Former U.S. Secretary of the Treasury Lawrence Summers doesn’t think the U.S. fight against inflation is over yet.
The U.S. economy is still “very, very hot,” he said on Monday at the Caixin Asia New Vision Forum in Singapore, where he attended via video link, according to Bloomberg.
“The United States is, today, an underlying 4.5-5% inflation country,” he said.
Summers is a longtime hawk on inflation, arguing that the massive U.S. stimulus during the COVID pandemic would eventually lead to higher prices throughout the economy. He also argued that low unemployment and high wage growth were increasing prices, suggesting that cooling the economy and getting prices under control might require a 6% unemployment rate.
The Federal Reserve came around to Summers’ hawkish view, and the U.S. central bank has increased interest rates at every one of its monthly meetings since March 2022.
The Fed will meet later this week to determine whether to change interest rates again.
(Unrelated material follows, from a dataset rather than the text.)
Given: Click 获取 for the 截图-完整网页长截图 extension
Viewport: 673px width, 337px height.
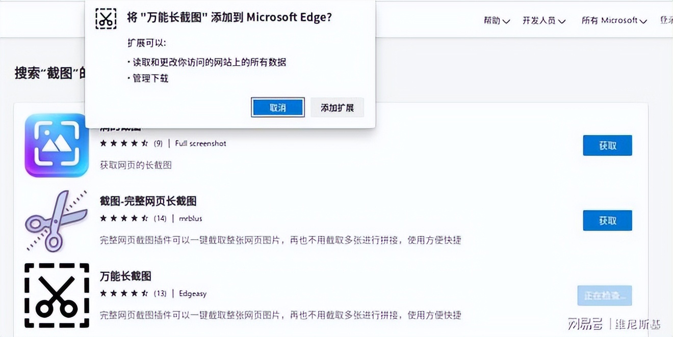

Most economists believe that the U.S. central bank will pause its interest rate hikes this month, notes Reuters, as rate hikes helped spur the banking crisis earlier this year, leading to a tightening in credit markets.
U.S. inflation continued to decline in April, with prices increasing 4.9% year-on-year, down significantly from a peak of 9% almost a year ago. Yet core inflation, which excludes volatile food and energy prices, remains elevated at 5.5% year-on-year. Core inflation hasn’t come in below 4.5% since September 2021.
The Bureau of Labor Statistics will release its inflation figures for May on Tuesday morning. The Federal Reserve Bank of Cleveland projects a 4.2% year-on-year increase in the consumer price index for May, and a 5.3% increase in core inflation.
‘Pockets of distress'
Summers is also skeptical of the U.S.’s ability to achieve a hoped-for soft landing—which he called the “triumph of hope over experience” on Monday. (A “soft landing” is when a country is able to get inflation under control without sparking a recession.)
The former Treasury Secretary said he saw “pockets of distress” in commercial real estate, according to Bloomberg.
The shift to working-from-home is severely testing owners of office buildings, as tenants scale back their footprints due to having more remote employees. Increasing interest rates will also lead to a spike in loan payments for borrowers, sending some into default.
A collapse in commercial real estate would then hit lenders, mostly small and medium-sized banks. Lenders with less than $250 billion in assets provide roughly 80% of commercial real estate lending, according to a recent analysis by Goldman Sachs. Banks are also lending less, which puts more downward pressure on property values.
“What’s happening in the office sector is apocalyptical,” Fred Cordova, founder of real estate brokerage Corion Enterprises, previously told Fortune.